CN105861716B - 一种用于抑郁症诊断的circRNA标志物、试剂盒及基因芯片 - Google Patents

Abstract

本发明属于生物技术领域，涉及一种用于抑郁症诊断和疗效评估的circRNA标志物及试剂盒。本发明提供了一种用于抑郁症诊断的circRNA标志物，包括hsa_circRNA_002143、hsa_circRNA_103636、hsa_circRNA_100679和hsa_circRNA_104953四种circRNA的组合，上述四种circRNA的引物序列如SEQ ID NO.1～SEQ ID NO.8所示；还提供了用于上述四种circRNA的探针，探针序列如SEQ ID NO.9～SEQ ID NO.12所示。本发明还提供了于一种评估抗抑郁症药物疗效的circRNA标志物。本发明的有益效果在于首次提供了抑郁症生物标记物和评估抗精神病药物疗效的circRNA生物标记物。经临床验证之后，具有较高的特异性和敏感值，有较高的诊断参考价值，circRNA作为抑郁症特异性生物标记物将带来抑郁症诊断及治疗的革命性改变。

Description

一种用于抑郁症诊断的circRNA标志物、试剂盒及基因芯片

技术领域

本发明属于生物技术领域，涉及一种用于抑郁症诊断的circRNA标志物、试剂盒及基因芯片。

背景技术

抑郁症的核心症状是情绪低落、兴趣减退、精力缺失，在全球范围内有超过3.5亿人患有抑郁症。世界卫生组织预测，到2020年，抑郁症将占据世界疾病负担的第二位。重症抑郁障碍是一种常见的精神疾病，其终生患病率约为2％～14％。重症抑郁障碍者自杀占所有自杀的1/3-1/2，其共病心血管疾病、心肌梗塞的机会明显高于正常人，严重威胁人类的心身健康。不仅严重影响患者生活质量，还会对其社会、职业功能造成明显影响，使社会背负沉重的经济负担，甚至可成为社会不安定因素。其原因有发病率高、发病年轻化、呈慢性发展、损害社会功能和认知能力。因此，研究抑郁症发病机理及可以体现其严重程度的生物标志物，并及时针对病因进行干预与治疗是治疗疾病、减轻社会负担的关键因素。
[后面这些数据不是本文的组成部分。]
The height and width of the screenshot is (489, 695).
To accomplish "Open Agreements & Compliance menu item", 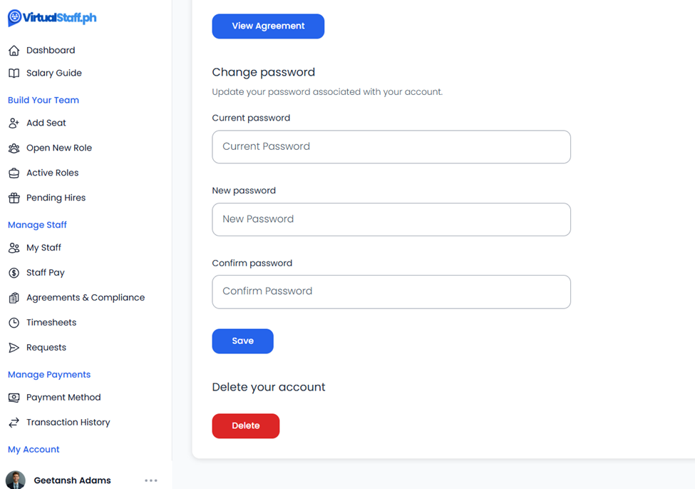I will coord(85,298).
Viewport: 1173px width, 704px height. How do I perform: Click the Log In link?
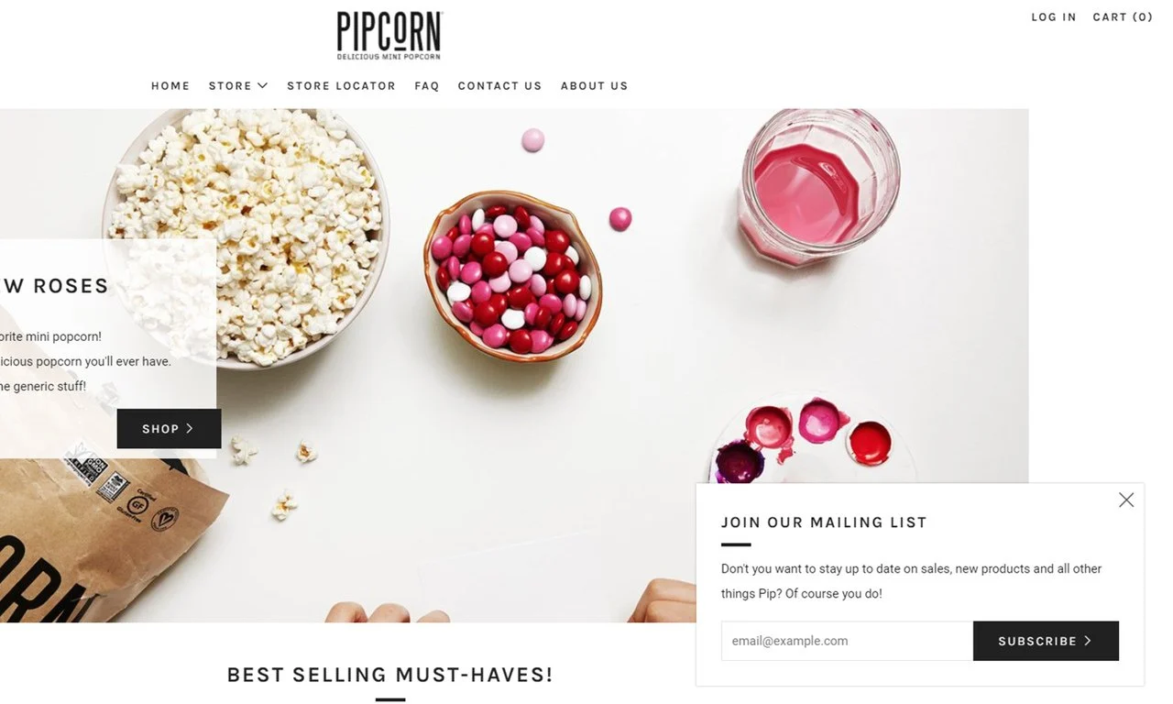(1054, 17)
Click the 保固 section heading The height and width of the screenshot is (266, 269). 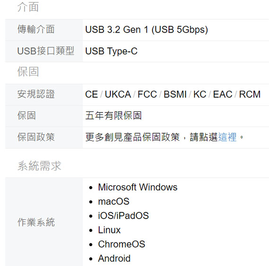pos(28,72)
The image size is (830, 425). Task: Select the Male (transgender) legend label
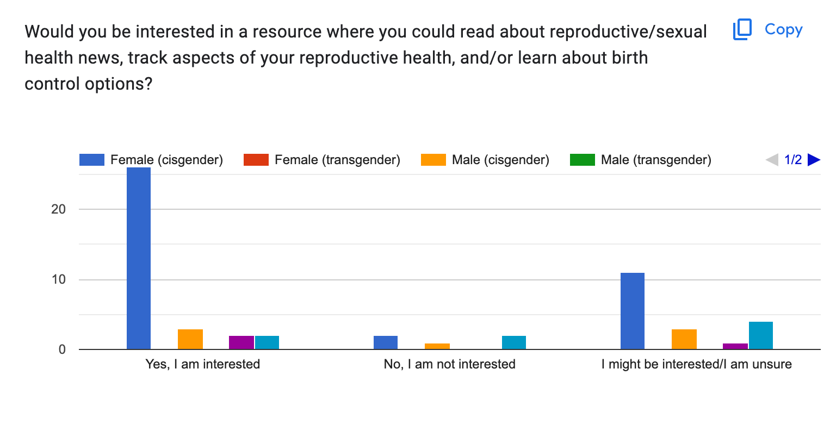[656, 160]
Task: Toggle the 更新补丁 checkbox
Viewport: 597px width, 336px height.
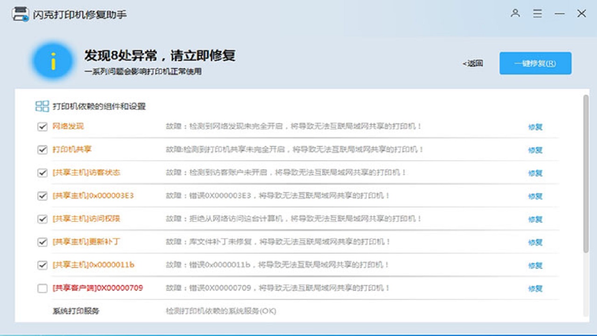Action: (42, 242)
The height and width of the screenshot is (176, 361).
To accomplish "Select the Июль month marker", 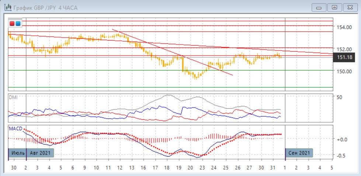I will 17,153.
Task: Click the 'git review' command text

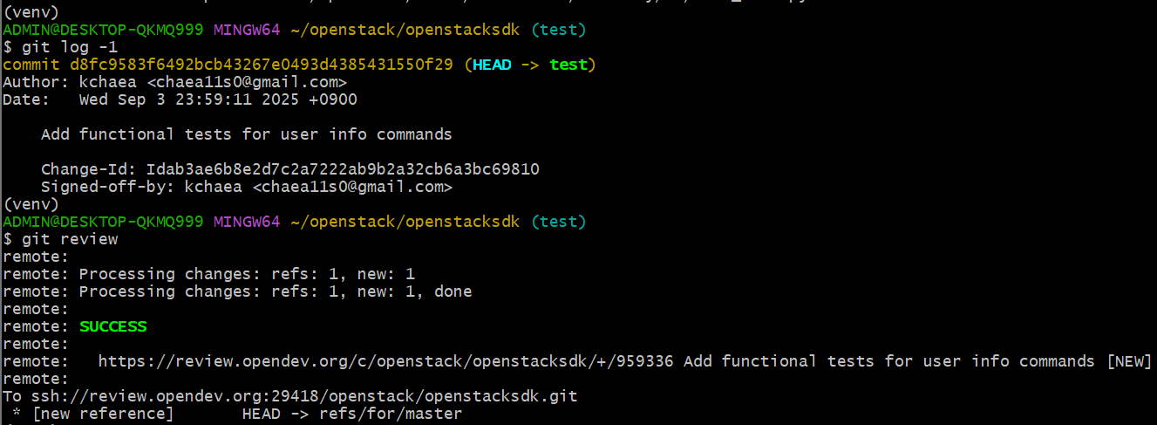Action: tap(69, 239)
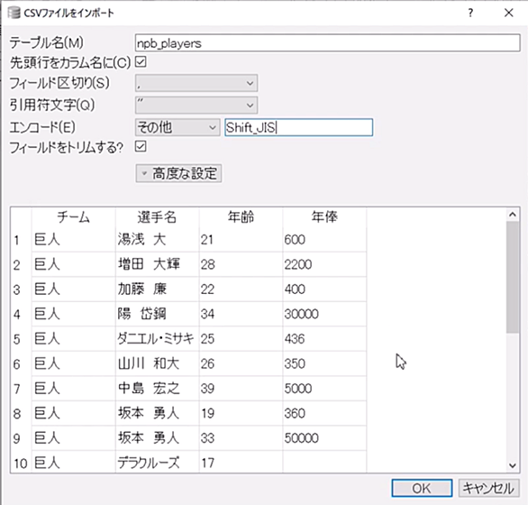
Task: Click the テーブル名 field with npb_players
Action: [x=327, y=42]
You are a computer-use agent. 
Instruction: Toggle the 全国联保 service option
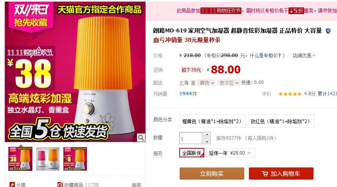(192, 153)
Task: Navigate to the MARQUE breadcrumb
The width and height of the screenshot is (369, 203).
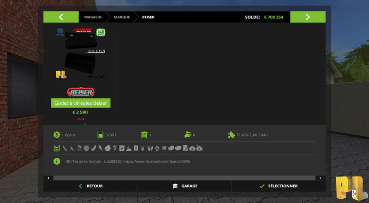Action: 122,17
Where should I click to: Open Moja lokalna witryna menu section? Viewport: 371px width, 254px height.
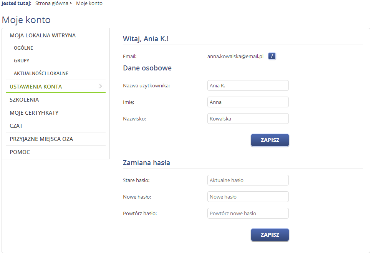[x=43, y=35]
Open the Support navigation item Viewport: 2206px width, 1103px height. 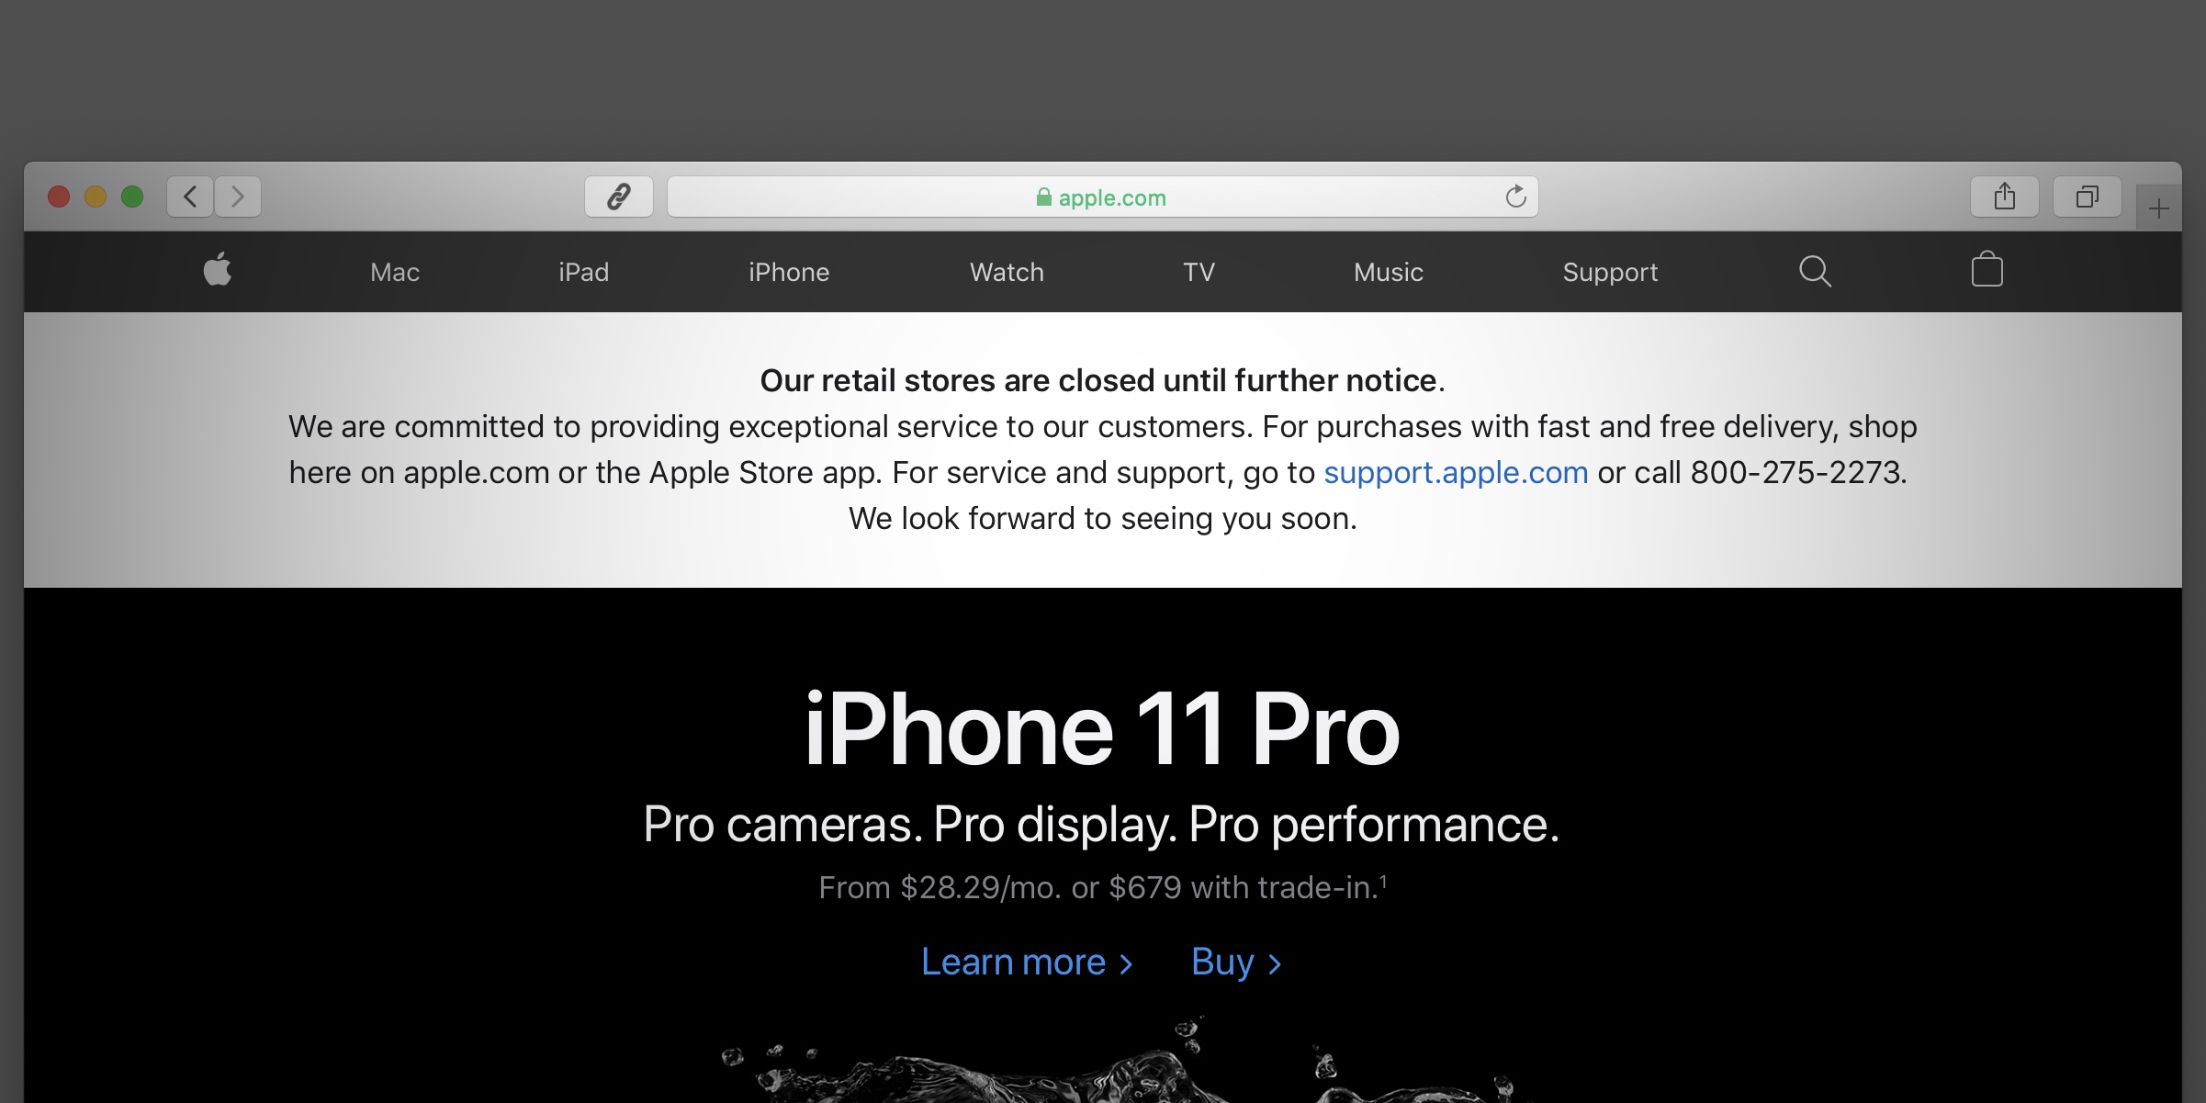pyautogui.click(x=1610, y=272)
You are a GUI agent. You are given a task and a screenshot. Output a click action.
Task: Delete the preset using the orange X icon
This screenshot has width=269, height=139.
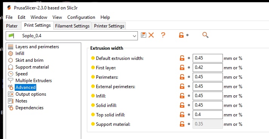[151, 35]
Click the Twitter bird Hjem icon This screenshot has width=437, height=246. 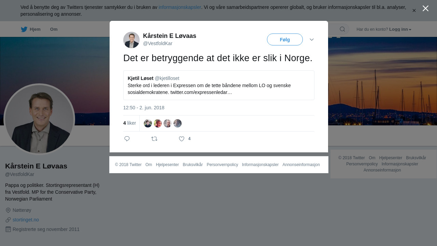click(x=24, y=29)
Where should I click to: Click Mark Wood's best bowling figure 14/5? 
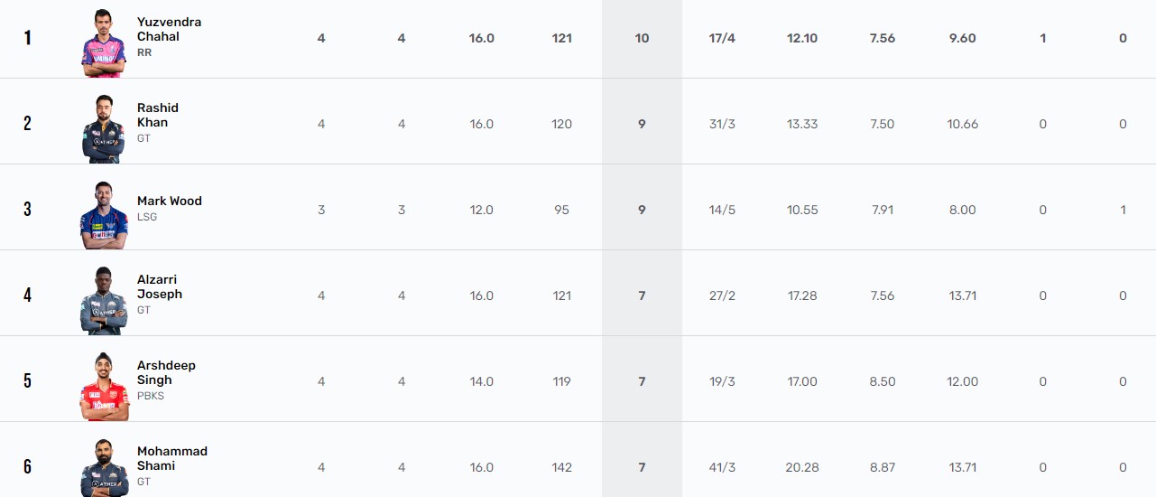[x=722, y=210]
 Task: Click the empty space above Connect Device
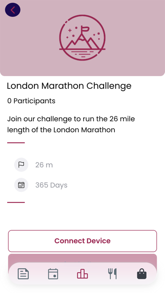click(83, 217)
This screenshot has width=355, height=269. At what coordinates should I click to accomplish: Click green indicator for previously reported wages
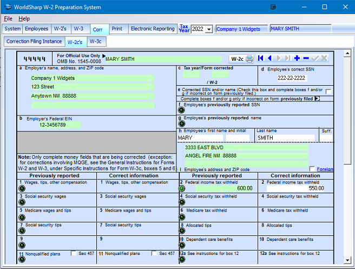(x=22, y=188)
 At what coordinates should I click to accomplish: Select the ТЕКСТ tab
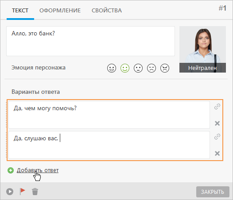20,11
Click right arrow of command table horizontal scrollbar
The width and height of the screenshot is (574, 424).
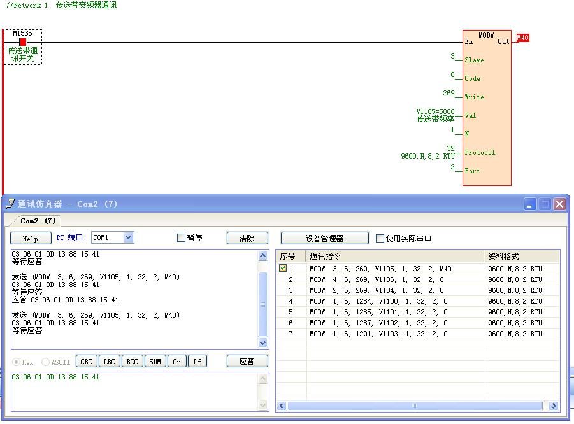coord(553,406)
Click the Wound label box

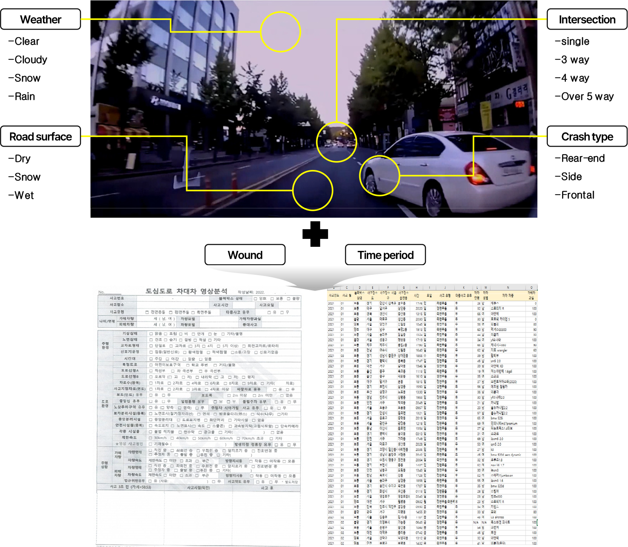(x=245, y=255)
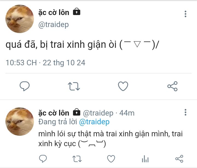Open the reply tweet's three-dot menu

(x=186, y=112)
关于抑郁症的发病机制及治疗原理目前尚不明确，既往认为遗传因素、生物学因素、心理社会因素对抑郁症的发生有一定的影响，后来学术界开展了神经生化、神经内分泌、神经可塑性、神经电生理以及神经影像学等多方面研究，提出了多种病因假说、可能有关的内分泌轴、脑结构及功能的异常、神经环路以及信号通路的变化等；抑郁症可能是由突触可塑性受损致使大脑不能恰当地适应环境导致，有证据显示抑郁症与学习和记忆功能受损相关，这些研究提示抑郁症存在大脑功能和神经元突触可塑性改变的证据，但导致抑郁症的确切分子和细胞机制尚不清楚。但目前仍然无单一的理论即可完全解释抑郁症的发病原因。现代分子遗传学认为很多社会环境或自身经历等因素可引起基因表达的变化，可导致某些特定的基因发生表观遗传改变，这些变化可引起神经元的可塑性和功能异常，而这些异常表现可以被遗传下来，即表观遗传机制，基于基因水平的MDD发病机理及生物标志物的研究逐步引起学者们的关注。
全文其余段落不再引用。